Lufthansa-Rettung :
Ein erschütternd langer Poker

Timo Kotowski
Ein Kommentar von Timo Kotowski
Lesezeit: 2 Min.
Lufthansa-Chef Carsten Spohr
Die politischen Diskussionen um die Lufthansa-Rettung dauerten viel zu lang. Auch wenn das Konzept Zumutungen enthält, sollten Aktionäre ihm zustimmen. Sonst bleibt bald nur noch ein Scherbenhaufen.

Endlich, eine Einigung. Man muss erleichtert sein, dass sich der Bund auf den Rahmen eines Rettungspakets für die Deutsche Lufthansa, immerhin der größte Flugkonzern in ganz Europa, einigen konnte. Viel zu lange dauerte das Hickhack über die konkrete Höhe eines Staatsanteils und über politische Begehrlichkeiten, eine Fluggesellschaft mitregieren zu können.

Das hat unter Anlegern sicher Vertrauen beschädigt und dem Marktwert des Konzerns geschadet. Sogar die Drohung mit einem insolvenzähnlichen Schutzschirmverfahren war nötig, um Rettungsauswüchse zu verhindern. Dabei war jedem klar, dass dieses Verfahren viele Nachteile bringt – für Geschäftspartner der Lufthansa und auch deren Beschäftigte: Die Sanierung im Schutzschirmverfahren hätte für sie schmerzlich Einschnitte bedeutet. Wechselseitige Schuldzuweisungen, dass entweder die Konzernführung zu forsch aufgetreten sei oder die Bundesregierung zu viele Bedingungen verlangt hätte, wären die Folge gewiesen.

Viele Zumutungen

Der Kompromiss mit einem 20-Prozent-Staatsanteil verhindert nun diese Schlammschlacht. Ebenso sind Maximalforderungen wie eine staatliche Sperrminorität, die unternehmerischen Gestaltungsraum massiv beschnitten hätte, abgewendet. Beschäftigte, Aktionäre und Konzernmanagement dürfen in diesem Punkt aufatmen. Es hat sich gelohnt, in dieser Streitfrage nicht einfach nachzugeben. Ansonsten enthält das Rettungspaket viele Zumutungen, die zu schlucken sein werden, wenn man nicht in letzter Minute doch noch mit der Insolvenz des traditionsreichen Unternehmens liebäugeln will.
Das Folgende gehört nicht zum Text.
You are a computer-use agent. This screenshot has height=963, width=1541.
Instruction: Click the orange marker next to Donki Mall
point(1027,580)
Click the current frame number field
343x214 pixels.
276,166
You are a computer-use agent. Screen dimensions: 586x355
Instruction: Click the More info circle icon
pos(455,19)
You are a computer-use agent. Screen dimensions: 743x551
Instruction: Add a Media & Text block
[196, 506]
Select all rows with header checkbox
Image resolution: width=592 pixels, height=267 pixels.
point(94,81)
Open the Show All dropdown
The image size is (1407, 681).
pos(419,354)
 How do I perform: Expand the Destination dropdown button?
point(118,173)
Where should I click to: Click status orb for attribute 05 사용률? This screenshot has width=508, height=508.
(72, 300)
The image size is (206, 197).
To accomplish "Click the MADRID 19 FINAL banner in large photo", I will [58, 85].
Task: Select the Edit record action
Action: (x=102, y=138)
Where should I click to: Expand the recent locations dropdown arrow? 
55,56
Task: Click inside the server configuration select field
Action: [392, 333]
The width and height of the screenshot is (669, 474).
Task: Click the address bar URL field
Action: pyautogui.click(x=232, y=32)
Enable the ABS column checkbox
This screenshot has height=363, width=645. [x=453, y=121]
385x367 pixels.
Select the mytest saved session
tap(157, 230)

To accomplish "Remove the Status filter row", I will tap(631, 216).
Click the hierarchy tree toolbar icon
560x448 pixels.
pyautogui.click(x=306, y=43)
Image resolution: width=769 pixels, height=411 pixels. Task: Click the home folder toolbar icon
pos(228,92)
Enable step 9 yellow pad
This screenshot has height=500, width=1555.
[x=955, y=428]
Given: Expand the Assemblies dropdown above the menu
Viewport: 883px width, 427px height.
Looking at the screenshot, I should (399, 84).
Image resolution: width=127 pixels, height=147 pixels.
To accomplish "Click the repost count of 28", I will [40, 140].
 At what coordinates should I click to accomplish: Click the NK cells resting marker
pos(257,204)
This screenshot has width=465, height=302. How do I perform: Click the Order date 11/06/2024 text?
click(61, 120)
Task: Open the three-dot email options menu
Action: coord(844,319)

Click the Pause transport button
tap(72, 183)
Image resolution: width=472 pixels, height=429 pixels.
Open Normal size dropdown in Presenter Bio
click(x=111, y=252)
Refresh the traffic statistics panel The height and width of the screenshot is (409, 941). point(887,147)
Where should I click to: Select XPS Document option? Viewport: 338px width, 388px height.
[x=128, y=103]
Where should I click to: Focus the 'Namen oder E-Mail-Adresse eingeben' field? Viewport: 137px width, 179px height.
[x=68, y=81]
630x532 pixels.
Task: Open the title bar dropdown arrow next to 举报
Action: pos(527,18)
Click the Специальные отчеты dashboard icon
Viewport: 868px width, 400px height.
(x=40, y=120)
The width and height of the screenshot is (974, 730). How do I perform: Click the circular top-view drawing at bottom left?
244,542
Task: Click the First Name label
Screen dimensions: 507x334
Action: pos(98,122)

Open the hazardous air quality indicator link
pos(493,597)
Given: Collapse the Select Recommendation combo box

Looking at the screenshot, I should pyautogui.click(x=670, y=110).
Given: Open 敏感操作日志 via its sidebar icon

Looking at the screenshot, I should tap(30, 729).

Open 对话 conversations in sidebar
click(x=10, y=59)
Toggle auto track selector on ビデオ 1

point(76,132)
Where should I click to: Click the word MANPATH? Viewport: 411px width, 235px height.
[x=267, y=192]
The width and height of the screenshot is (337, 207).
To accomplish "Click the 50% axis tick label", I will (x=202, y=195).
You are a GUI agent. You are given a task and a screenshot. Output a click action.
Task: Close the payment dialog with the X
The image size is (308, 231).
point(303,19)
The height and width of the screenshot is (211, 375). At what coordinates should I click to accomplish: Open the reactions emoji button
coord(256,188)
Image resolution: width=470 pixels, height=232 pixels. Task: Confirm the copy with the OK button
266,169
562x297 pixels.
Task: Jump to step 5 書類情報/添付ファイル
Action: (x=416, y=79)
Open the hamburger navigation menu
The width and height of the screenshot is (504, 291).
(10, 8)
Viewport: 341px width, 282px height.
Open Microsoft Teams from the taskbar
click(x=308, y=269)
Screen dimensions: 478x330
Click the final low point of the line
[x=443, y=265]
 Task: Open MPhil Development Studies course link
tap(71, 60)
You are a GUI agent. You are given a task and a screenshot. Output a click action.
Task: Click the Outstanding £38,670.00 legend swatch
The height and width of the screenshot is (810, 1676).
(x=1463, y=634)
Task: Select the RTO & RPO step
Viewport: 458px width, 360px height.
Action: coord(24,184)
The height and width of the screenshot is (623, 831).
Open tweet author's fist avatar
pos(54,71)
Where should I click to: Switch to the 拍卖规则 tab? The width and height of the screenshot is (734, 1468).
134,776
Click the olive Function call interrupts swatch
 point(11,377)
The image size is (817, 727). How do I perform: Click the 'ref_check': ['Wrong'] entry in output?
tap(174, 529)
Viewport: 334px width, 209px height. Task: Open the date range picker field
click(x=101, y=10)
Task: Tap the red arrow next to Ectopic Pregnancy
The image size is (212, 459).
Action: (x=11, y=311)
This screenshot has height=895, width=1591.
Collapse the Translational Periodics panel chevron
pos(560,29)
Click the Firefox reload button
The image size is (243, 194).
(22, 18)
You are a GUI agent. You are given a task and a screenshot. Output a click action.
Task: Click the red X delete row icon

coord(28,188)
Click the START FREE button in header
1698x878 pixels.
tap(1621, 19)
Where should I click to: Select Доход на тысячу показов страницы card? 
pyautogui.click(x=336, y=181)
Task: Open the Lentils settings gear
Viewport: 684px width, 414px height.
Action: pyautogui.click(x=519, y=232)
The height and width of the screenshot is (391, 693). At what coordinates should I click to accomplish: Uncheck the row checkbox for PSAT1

Der Bund wird größter Aktionär und bekommt seine Anteile zum Billigtarif, Aktionäre müssten an der Börse trotz aller Kursverluste ein Vielfaches zahlen. Das hat zur Folge, dass über den direkten Staatseinstieg nur ein Bruchteil der nötigen Hilfsmittel in die Konzernkasse gelangt. Lufthansa bekommt daher einen Schuldenberg von 3 Milliarden Euro und zusätzlich die Last auferlegt, eine an den Staat ausgegebene Wandelanleihe zurückzuzahlen. Das nimmt viel finanziellen Spielraum im weiterhin harten Wettkampf am Himmel. Das Geld wird für Investitionen fehlen – möglicherweise auch für den Kauf weiterer neuer Flugzeuge, die weniger Kerosin verfeuern und somit das Klima weniger belasten.

Das Geschacher der vergangenen Wochen war erschütternd. Man konnte den Eindruck gewinnen, es gehe weniger um die Rettung von Konzern und Arbeitsplätzen als vielmehr um politischen Einfluss. Eine Krise wie in der Corona-Pandemie erfordert aber schnelles, entschlossenes Handeln – davon war zu wenig zu sehen. Nun sollten die Aktionäre auf ein Taktieren und Pokern auf eine günstigere Lösung verzichten und – wenn auch mit Unmut – den Weg für das Rettungspaket freimachen. Wenn sie den Plan durchfallen ließen, bliebe in einem Monat ein Scherbenhaufen.